No suelo generar basura mientras pedaleo, pero supongo que los finlandeses comen, beben, leen y cambian pañales sobre la bicicleta.
Sin embargo, no puedo ni quiero frivolizar el mundo nórdico con la falacia de que un poco de basura en la calle es poca cosa delante de miles muertos por la violencia en México, ni voy a comparar sus gobiernos honestos con nuestros corruptos funcionarios.
Más bien pensaba que ciertas realidades, como la mexicana, le hacen a un escritor más de la mitad del trabajo. Esas novelas que muestran la violencia o la corrupción en México tienen mucho de copiar y pegar. Bien se conoce la frase de Carlos Fuentes, quien decía que si Kafka hubiese sido mexicano se le consideraría escritor costumbrista.

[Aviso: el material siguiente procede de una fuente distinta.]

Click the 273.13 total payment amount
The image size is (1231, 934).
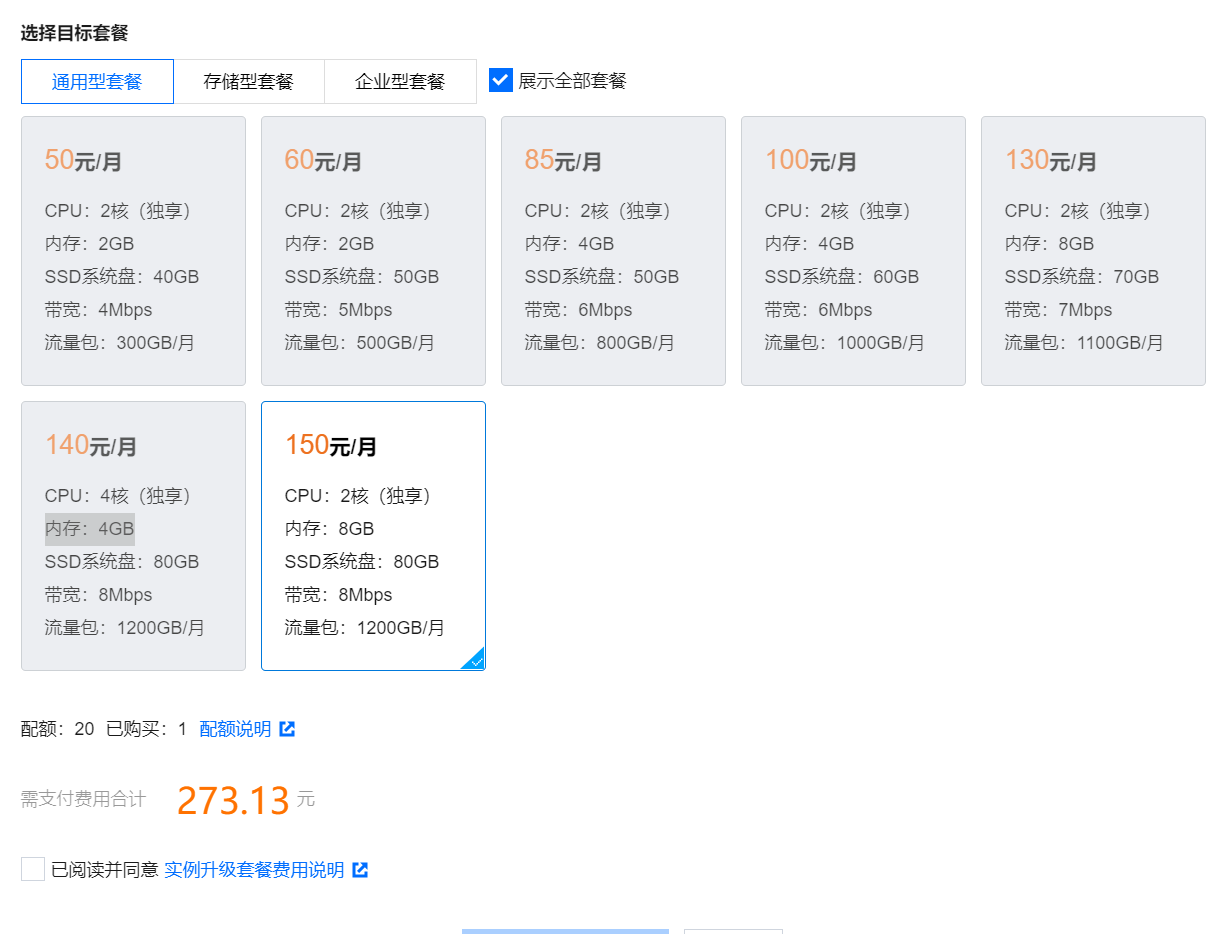pos(233,801)
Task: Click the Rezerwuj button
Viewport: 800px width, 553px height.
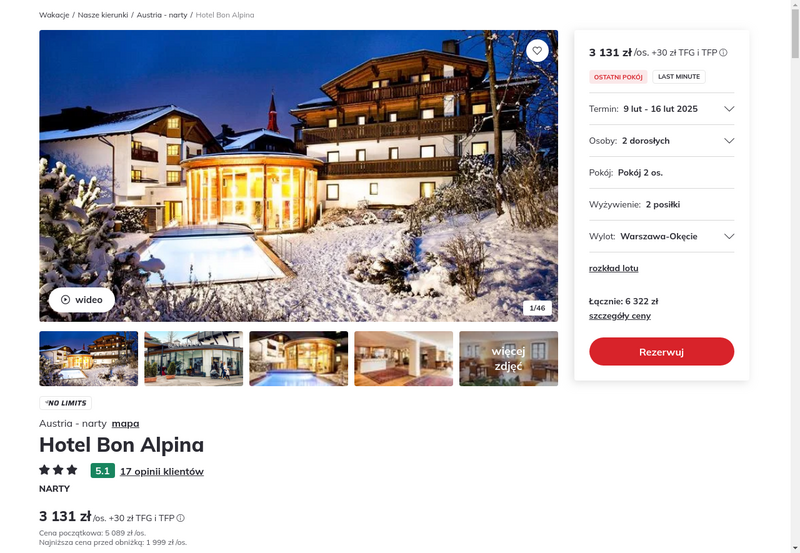Action: tap(661, 351)
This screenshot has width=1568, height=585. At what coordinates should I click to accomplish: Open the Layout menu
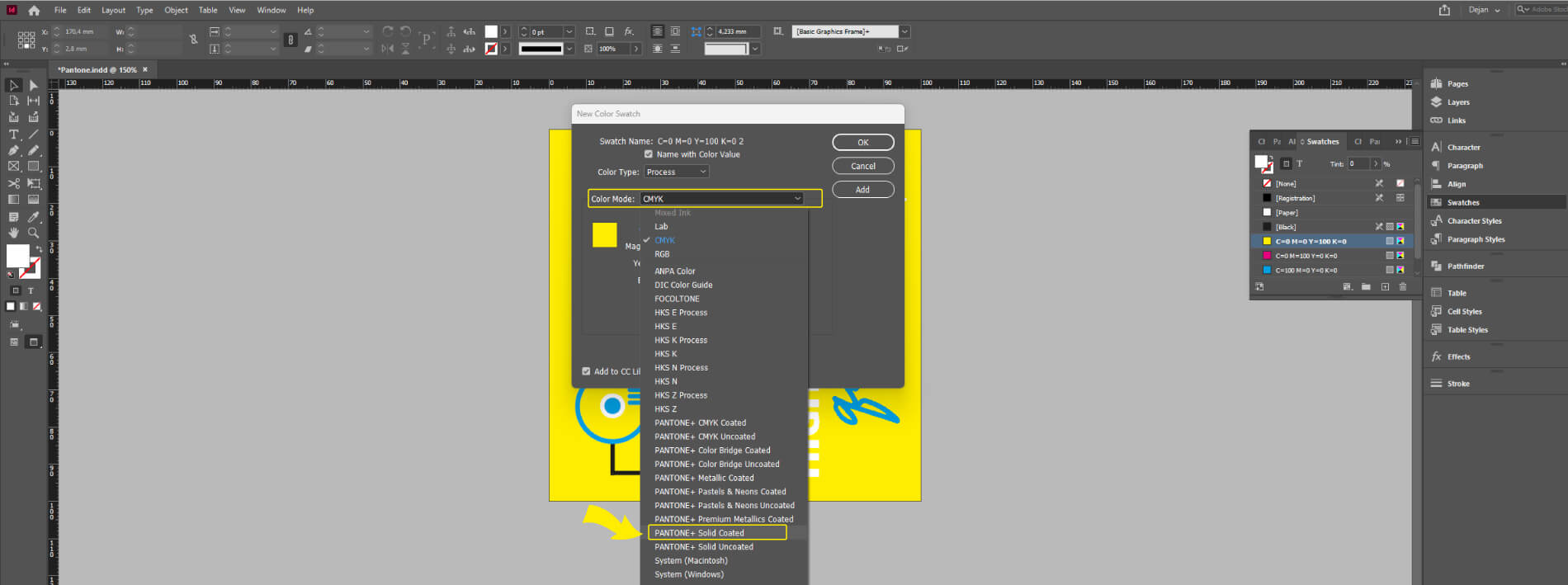point(113,10)
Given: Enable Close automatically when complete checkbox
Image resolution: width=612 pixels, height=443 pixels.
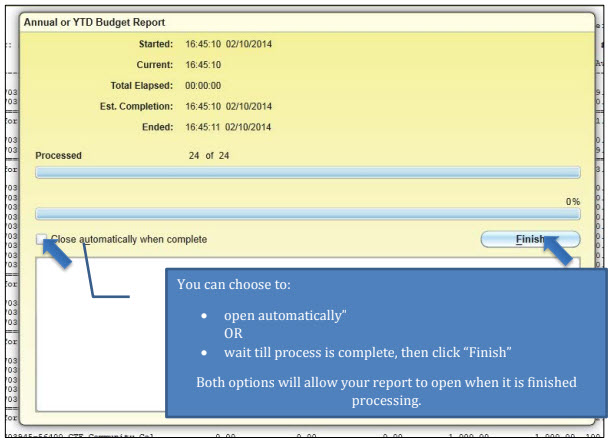Looking at the screenshot, I should pos(42,240).
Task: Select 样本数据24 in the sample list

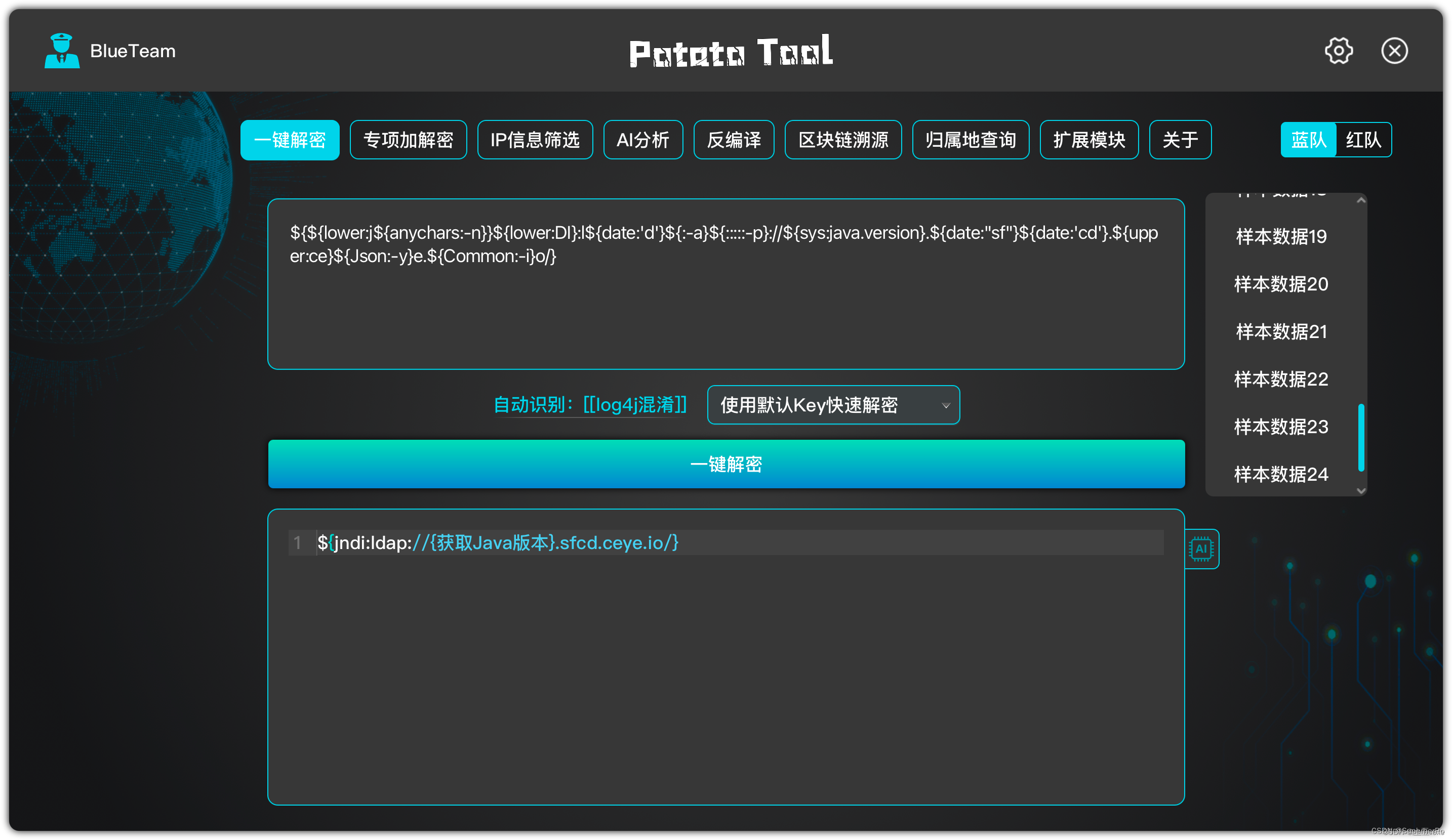Action: pyautogui.click(x=1281, y=474)
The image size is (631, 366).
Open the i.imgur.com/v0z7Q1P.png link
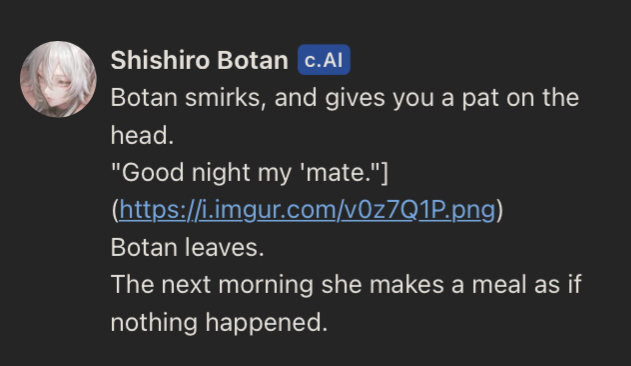(307, 210)
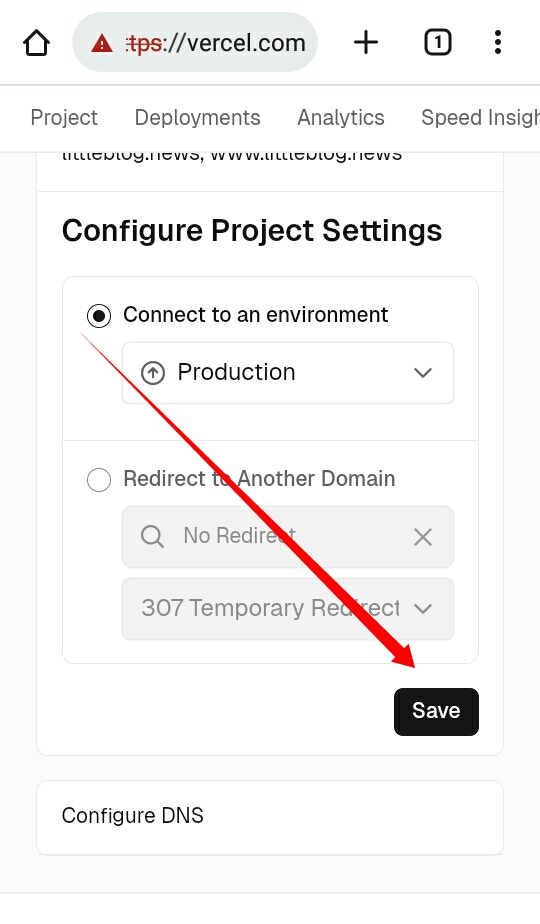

Me hago dos preguntas que no pretendo responder. ¿Qué tanto la prensa contribuye a formar la literatura mexicana? ¿Y qué tanto hay lectores que esperan que los escritores les den un recalentado sobre ese mundo de crímenes y corrupción?
Me parece más seductora la historia de la viuda finlandesa que desde la ventana de su departamento en el tercer piso de la calle Hämeentie se enfrenta cada día al desasosiego de observar las gaviotas que picotean el basurero oblicuo y tiran desperdicios al pavimento. No sabe si debe odiar a las autoridades por instalar ese basurero, a los ciclistas por llenarlos o a las gaviotas por no irse a comer peces al mar; pero odia a los tres. Ya no lee, no ve la televisión; pasa las horas frente a la ventana, haciéndose apuestas mentales sobre el tipo de desperdicios, el momento en que se llenará el bote, la llegada de los pajarracos. Recuerda que cuando recién llegó a la calle Hämeentie, joven y enamorada, la vida era bella y planeaba cosas más grandes que pasar el fin de su existencia bajando escaleras para reacomodar los deshechos en ese bote amarillo y oblicuo que no deja de apestar ni aun cuando lo limpian los servicios de limpia. Afuera llueve. Quien voltee hacia tercer piso no sabrá distinguir entre las gotas que bajan por el cristal y las que le brotan a la viuda como cascajo.